While the Applicant may disagree with the AC’s finding that the changes were made for safety reasons, the AC was responsive to this aspect of the Applicant’s grievance.
[25] Second, the Applicant says the AC ignored his evidence that the Inmate Handbook provides that “[e]ach living area should have a washer and dryer installed on each range, so that [inmates] can wash [their] own clothing.”
As the Respondent points out, the Inmate Handbook was neither listed, attached nor mentioned in the Applicant’s Offender Final Grievance Presentation and therefore I find no failure in responsive justification on the part of the AC in not having addressed it.
[26] Third, the Applicant submits that the AC ignored his argument that the effect of the limited access inmates have to laundry services breaches section 70 of the CCRA, which requires that the CSC take all reasonable steps to ensure the living conditions of inmates are safe. The Applicant argues that the changes to laundry room access pose a threat to his mental health and rehabilitation. This argument is also without merit: the Applicant has not pointed to any specific evidence that was ignored and the Applicant’s safety argument was squarely addressed by the AC.

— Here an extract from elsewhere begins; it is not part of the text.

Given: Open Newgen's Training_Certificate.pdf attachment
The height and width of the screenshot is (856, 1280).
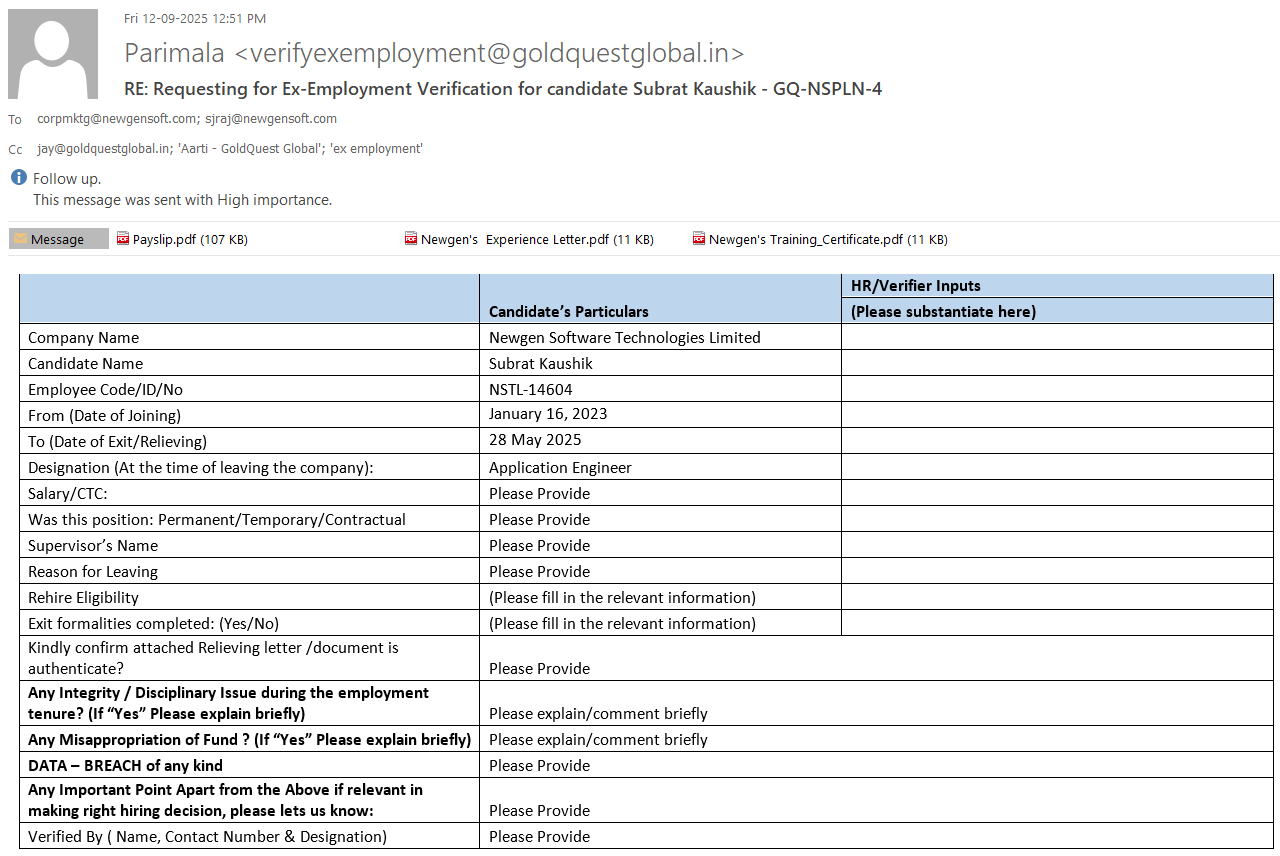Looking at the screenshot, I should 827,239.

B. The Applicant has failed to establish his allegations of bias
[27] The Applicant contends that the CSC grievance process has been proven to be biased and dysfunctional pointing to his previous unlawful program suspensions that he says also interfered with his rehabilitation under subsection 3(b) of the CCRA.
[28] The Applicant further submits that the CSC has demonstrated a long-standing history of disrespecting inmate rehabilitation needs and its “abuse of power”
is prevalent throughout the grievance process. According to the Applicant, the grievance process is biased and unreliable and the Respondent does not have clean hands on this application.
[29] In support of these allegations, the Applicant relies on excerpts of the Arbour Report and judicial review decisions in which grievance decisions of the CSC were found to be unreasonable, which according to the Applicant, “paints a troubling picture of CSC officials”
and justifies a finding of bias by this Court.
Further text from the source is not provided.